The team credited with discovering the transistor laser was headed by Milton Feng and Nick Holonyak, Jr., and was based at the University of Illinois at Urbana-Champaign. Research into the transistor laser came about after Feng and Holonyak created the first light-emitting transistor in 2004. Feng and his team then modified the light-emitting transistor to focus the light it output into a laser beam. Their research was funded by DARPA. The paper written about the discovery of the transistor laser was ranked as a top five paper out of all of Applied Physics Letters’ history, and the transistor laser was called one of the top 100 discoveries by Discover.
Construction of transistor
The transistor laser functions like a typical transistor, but emits infrared light through one of its outputs rather than electricity. A reflective cavity within the device focuses the emitted light into a laser beam. The transistor laser is a heterojunction bipolar transistor (using different materials between the base and emitter regions) that employs a quantum well in its base region that causes emissions of infrared light. While all transistors emit some small amount of light during operation, the use of a quantum well increases the intensity of light output by as much as 40 times.
The laser output of the device works when the quantum well in the base region captures electrons that would normally be sent out through the electrical output. These electrons then undergo a process of radiative recombination, during which electrons and positively charged "holes" recombine in the base. While this process occurs in all transistors, it has an exceedingly short lifespan of only 30 picoseconds in the transistor laser, allowing for faster operation. Photons are then released through stimulated emission. Light bounces back and forth between reflective walls inside the 2.2 micrometer wide emitter that acts as a resonant cavity. Finally, light is emitted as a laser.
The device was initially constructed out of layers of indium gallium phosphide, gallium arsenide, and indium gallium arsenide, which prevented the device from running without being cooled with liquid nitrogen. Current materials allow for operation at 25°C and continuous wave operation (continuously emitting light) at 3 GHz. The transistor laser can produce laser output without any resonance peak in the frequency response. It also does not suffer from unwanted self-resonance that results in errors in transmitted information that would necessitate complicated external circuitry to rectify.

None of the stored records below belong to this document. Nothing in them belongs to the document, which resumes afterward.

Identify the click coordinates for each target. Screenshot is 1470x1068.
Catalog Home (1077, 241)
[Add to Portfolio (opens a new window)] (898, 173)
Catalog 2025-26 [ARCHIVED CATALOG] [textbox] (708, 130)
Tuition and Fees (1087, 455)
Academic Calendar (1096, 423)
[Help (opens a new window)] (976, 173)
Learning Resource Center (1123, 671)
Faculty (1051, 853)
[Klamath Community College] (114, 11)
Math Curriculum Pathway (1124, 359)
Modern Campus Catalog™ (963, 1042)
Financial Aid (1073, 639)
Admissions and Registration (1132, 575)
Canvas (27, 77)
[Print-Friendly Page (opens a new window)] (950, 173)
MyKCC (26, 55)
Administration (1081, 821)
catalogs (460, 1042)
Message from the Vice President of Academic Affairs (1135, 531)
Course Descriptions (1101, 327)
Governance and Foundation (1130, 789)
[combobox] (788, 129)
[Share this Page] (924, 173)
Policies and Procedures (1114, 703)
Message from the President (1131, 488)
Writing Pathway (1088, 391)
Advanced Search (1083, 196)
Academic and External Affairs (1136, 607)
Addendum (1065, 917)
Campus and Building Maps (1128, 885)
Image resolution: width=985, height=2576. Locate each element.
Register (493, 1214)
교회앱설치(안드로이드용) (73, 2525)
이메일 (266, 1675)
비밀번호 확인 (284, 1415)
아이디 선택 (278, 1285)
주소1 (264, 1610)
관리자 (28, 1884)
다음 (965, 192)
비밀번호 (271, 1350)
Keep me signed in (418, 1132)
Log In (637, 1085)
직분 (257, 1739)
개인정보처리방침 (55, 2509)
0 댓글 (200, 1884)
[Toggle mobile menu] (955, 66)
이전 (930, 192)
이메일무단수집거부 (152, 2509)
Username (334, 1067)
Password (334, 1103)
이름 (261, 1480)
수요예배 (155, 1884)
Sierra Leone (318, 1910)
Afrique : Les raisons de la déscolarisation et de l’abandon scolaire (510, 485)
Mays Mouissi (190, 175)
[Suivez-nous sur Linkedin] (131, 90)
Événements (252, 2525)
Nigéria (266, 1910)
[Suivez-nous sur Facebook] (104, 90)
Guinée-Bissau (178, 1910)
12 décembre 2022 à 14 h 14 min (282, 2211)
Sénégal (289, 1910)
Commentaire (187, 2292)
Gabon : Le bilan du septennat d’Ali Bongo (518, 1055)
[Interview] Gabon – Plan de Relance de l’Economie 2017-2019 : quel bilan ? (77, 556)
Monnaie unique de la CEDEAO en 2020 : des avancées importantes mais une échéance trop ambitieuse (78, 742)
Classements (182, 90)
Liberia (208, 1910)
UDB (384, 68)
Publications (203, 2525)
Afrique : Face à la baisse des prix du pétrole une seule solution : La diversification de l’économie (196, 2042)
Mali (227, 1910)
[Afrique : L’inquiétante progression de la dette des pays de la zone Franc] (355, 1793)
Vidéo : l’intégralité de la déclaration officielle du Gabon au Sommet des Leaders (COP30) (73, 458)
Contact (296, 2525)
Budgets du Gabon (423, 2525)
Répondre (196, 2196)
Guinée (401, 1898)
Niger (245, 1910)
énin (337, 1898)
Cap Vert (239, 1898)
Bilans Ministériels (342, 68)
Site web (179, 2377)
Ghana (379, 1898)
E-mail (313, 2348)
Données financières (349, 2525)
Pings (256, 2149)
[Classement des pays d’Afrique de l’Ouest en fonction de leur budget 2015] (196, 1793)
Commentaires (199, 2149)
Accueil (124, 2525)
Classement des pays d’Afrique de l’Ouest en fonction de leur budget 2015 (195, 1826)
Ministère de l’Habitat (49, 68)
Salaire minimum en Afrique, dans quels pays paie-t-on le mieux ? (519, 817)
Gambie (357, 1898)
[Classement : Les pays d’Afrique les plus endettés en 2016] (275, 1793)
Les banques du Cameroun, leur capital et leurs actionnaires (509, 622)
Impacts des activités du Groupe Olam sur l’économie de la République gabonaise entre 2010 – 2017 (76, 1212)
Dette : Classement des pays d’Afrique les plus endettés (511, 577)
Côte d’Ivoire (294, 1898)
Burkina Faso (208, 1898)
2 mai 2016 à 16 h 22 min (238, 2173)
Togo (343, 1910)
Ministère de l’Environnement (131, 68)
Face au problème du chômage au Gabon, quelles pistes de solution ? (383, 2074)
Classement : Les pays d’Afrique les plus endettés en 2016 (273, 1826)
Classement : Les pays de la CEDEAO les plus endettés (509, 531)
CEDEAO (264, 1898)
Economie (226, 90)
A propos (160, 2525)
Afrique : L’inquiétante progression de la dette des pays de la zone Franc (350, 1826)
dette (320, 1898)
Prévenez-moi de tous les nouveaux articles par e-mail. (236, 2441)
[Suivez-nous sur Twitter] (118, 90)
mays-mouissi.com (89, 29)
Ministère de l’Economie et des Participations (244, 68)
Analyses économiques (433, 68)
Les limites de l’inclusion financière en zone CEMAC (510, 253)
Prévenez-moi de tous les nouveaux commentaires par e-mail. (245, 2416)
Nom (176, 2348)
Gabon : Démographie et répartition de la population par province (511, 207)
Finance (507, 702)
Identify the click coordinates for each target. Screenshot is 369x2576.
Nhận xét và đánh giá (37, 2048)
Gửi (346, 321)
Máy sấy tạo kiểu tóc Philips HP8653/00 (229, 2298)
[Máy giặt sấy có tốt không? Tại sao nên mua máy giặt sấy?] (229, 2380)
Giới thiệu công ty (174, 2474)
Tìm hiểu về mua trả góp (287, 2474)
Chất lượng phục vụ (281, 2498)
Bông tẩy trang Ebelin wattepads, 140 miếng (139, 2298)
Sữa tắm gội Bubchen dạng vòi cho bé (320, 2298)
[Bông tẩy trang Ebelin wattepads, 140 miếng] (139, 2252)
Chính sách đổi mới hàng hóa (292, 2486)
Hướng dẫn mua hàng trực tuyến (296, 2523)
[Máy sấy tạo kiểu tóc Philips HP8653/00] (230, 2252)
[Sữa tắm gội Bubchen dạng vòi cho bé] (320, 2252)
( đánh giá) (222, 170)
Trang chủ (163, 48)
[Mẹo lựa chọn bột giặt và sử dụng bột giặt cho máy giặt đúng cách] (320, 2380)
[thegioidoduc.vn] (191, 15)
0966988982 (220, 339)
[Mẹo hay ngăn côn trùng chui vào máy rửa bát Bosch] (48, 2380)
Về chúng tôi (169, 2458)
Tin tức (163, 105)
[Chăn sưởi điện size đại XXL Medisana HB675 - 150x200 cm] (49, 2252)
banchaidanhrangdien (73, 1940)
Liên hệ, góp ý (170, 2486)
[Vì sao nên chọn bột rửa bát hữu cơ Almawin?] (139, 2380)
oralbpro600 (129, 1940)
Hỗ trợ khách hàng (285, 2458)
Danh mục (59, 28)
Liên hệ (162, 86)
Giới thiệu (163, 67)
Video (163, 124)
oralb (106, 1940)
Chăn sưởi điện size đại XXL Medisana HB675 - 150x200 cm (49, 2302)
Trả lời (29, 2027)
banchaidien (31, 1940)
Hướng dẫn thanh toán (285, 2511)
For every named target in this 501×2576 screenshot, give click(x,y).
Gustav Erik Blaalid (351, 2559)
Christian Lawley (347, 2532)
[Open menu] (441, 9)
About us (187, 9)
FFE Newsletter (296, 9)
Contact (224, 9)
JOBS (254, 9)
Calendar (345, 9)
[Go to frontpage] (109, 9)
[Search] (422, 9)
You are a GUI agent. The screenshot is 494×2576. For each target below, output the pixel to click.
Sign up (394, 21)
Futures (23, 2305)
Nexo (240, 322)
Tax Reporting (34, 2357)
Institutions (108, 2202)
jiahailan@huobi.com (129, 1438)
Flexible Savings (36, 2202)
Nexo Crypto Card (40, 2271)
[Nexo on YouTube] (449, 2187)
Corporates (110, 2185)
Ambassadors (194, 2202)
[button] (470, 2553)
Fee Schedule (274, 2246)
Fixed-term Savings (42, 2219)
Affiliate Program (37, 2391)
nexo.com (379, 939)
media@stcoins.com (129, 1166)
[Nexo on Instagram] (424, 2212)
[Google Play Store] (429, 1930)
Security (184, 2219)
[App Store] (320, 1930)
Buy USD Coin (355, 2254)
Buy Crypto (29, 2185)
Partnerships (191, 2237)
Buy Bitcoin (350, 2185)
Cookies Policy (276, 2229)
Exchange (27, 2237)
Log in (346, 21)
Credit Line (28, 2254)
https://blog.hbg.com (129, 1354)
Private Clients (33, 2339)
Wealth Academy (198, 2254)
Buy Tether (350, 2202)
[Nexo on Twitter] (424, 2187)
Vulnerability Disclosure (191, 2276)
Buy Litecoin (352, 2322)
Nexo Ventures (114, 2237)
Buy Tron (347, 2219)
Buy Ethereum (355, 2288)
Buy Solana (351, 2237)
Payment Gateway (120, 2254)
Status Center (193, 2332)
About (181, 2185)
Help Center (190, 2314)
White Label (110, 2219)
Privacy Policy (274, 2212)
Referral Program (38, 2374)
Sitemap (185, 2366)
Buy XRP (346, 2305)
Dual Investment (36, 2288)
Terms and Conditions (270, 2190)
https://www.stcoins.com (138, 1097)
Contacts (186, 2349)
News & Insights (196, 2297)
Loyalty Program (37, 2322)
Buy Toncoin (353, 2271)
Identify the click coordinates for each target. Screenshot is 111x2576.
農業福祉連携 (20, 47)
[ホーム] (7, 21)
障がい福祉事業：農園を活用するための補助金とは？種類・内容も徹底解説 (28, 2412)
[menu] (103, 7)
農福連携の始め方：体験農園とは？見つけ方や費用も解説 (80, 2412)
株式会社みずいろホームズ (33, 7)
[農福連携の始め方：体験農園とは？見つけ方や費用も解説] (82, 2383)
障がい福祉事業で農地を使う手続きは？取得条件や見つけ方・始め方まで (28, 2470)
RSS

Potential to speed up computers
Even though the transistor laser is still only the subject of research, there has been significant amount of speculation as to what one could be used for, especially in computing. For instance, its optical capabilities could be used to transfer data between memory chips, graphics cards, or other internal computer elements at faster rates. Currently, optic-fiber communication requires transmitters that convert electrical signals to pulses of light, and then a converter on the other end to revert these pulses back to electrical signals. This makes optical communication within computers impractical. Optical communication within computers could soon be practical, though, because the conversion of electricity to optical signals and vice versa occurs within the transistor laser without the need for external circuitry. The device could also speed up current optical communication in other applications, such as in the communication of large amounts of data over long distances.
Changing Kirchhoff's Laws
The research team that discovered the transistor laser claimed that one of Kirchhoff’s laws would have to be reconstructed to include energy conservation, as opposed to just current and charge. Because the transistor laser provides two different kinds of output, the team of researchers responsible for the transistor laser had to modify Kirchhoff’s current law to apply to the balance of energy as well as the balance of charge. This marked the first time Kirchhoff’s laws had been extended to apply to not just electrons, but photons, too.